Simple Summary Mutations of the von Hippel-Lindau (VHL) gene lead to VHL disease in patients. It is characterized by numerous benign and malignant tumors in different organs, as highly vascularized clear cell renal cell carcinomas (ccRCCs). The aim of this study was to examine the consequences of VHL-C162F mutation on morphology, proliferation, ability to form colony and healing ability of renal carcinoma cells. We found that VHL-C162F cells display a higher healing ability than wild type (WT) VHL cells. This was associated with a high expression of ZHX2, an oncogenic driver of ccRCCs. More importantly, sunitinib treatment resulted in a decreased proliferation of VHL-C162F cells. This was associated with ZHX2 inhibition and downregulation of P-ERK. Such treatment also confers a more mesenchymal profile which is not in favor of survival for patients with VHL-C162F disease.Abstract von Hippel-Lindau (VHL) disease, due to mutations of the tumor suppressor VHL gene, is a rare hereditary syndrome with a high risk of developing clear cell renal cell carcinoma (ccRCC). We asked whether the VHL-C162F mutation interferes with proliferation, migration, healing and forming colony ability by using wild-type VHL (WT VHL) and VHL-C162F reconstituted cells. We then analyzed the in vitro impact of the sunitinib treatment on VHL-C162F cells. We showed that VHL-C162F mutations have no impact on cell morphology, colony formation and migration ability but confer a significant higher healing ability than in WT VHL cells. RNA sequencing analysis revealed that VHL-C162F mutation upregulates genes involved in hypoxia and epithelial mesenchymal transition (EMT) pathways by comparison with VHL WT cells. We next showed a decrease in healing ability in VHL-C162F cells depleting on ZHX2, an oncogenic driver of ccRCC, highlighting the potential involvement of ZHX2 in aggressiveness of the VHL-C162F cells.

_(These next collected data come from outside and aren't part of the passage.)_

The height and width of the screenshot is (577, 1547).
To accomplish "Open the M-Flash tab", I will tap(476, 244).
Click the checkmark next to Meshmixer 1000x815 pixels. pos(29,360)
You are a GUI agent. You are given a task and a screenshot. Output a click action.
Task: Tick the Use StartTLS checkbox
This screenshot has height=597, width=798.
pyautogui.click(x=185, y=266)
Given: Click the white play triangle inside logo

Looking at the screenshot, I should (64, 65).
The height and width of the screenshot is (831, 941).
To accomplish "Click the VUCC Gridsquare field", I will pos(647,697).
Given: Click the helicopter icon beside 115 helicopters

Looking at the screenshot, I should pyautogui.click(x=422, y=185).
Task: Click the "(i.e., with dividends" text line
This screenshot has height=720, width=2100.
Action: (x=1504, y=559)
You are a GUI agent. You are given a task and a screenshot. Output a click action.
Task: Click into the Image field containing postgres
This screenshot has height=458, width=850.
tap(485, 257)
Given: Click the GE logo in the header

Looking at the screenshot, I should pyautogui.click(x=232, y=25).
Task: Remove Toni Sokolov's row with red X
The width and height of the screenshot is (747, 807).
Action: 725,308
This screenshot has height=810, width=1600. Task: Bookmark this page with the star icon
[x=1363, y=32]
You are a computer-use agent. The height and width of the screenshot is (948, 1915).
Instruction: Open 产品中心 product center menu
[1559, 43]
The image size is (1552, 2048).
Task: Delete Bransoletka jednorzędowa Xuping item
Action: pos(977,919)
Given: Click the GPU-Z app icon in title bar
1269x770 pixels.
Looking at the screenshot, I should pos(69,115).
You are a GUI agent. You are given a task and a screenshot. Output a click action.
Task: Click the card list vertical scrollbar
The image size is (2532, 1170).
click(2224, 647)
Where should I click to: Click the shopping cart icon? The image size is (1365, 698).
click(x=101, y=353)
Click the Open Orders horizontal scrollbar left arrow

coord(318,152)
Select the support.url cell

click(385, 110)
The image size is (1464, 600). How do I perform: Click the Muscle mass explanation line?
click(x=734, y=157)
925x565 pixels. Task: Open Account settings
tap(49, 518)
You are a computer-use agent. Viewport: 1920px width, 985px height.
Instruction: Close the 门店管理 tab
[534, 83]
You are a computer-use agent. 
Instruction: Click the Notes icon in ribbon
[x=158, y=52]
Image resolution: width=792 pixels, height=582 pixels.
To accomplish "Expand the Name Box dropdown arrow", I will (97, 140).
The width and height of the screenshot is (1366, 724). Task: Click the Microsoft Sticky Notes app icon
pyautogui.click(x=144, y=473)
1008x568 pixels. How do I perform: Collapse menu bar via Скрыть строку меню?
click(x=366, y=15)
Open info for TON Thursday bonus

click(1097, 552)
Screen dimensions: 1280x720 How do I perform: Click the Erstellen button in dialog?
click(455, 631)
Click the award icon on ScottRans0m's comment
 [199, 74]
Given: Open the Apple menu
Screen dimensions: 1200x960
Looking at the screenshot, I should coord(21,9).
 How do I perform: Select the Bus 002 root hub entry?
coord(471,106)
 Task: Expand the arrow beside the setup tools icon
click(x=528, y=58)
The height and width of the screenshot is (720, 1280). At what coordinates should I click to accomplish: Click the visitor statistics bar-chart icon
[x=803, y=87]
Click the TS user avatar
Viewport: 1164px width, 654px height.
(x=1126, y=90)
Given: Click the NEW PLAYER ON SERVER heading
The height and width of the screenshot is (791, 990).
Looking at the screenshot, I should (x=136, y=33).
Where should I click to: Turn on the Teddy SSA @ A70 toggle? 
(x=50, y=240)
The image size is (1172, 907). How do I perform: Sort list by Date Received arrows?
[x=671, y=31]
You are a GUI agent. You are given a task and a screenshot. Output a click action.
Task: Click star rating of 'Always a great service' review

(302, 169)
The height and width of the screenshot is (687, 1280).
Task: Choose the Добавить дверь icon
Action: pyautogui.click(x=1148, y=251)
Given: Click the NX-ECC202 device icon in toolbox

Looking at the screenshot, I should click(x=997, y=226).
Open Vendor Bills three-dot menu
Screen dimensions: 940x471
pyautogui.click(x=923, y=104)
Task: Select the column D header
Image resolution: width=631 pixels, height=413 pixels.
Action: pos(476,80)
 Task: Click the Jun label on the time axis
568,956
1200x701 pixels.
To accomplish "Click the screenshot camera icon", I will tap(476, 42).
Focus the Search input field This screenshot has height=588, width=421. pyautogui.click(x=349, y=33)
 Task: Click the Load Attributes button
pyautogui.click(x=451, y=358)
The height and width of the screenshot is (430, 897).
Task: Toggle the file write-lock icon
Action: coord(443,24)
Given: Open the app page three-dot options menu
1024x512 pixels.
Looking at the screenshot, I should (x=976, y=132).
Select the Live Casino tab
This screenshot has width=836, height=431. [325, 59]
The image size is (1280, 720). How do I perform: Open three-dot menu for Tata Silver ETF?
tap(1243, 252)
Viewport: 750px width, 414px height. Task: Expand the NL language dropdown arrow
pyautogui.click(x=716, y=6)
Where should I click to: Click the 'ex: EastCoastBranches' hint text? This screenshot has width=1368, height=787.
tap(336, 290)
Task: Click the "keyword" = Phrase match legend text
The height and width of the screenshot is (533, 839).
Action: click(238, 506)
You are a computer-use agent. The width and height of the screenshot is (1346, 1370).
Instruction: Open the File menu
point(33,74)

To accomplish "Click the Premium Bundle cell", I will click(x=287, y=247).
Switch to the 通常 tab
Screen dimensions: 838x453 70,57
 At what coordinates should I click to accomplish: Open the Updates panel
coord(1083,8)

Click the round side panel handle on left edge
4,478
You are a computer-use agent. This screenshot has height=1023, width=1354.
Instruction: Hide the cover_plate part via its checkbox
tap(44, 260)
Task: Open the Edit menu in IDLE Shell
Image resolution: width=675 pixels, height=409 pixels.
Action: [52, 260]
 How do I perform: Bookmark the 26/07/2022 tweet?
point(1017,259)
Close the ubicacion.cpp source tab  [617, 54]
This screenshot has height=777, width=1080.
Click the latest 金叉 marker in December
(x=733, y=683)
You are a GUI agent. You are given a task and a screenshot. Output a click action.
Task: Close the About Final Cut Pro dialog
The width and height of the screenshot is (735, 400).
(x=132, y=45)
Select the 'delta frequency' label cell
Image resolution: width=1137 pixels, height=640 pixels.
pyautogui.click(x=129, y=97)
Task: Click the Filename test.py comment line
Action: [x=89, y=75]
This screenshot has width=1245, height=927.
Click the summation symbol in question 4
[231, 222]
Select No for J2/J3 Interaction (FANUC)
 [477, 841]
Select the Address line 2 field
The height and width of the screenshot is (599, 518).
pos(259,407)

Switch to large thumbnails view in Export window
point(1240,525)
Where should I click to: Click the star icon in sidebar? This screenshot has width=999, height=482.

Moreover, we found that sunitinib treatment inhibits ZHX2 expression and induces a reduced proliferation correlating with downregulation of P-ERK. Sunitinib treatment also conferred a more mesenchymal profile to VHL-C162F cells with significant downregulation of E-cadherin and upregulation of N-cadherin, Slug and AXL. Sunitinib therapy may therefore promote disease progression in VHL-C162F patients.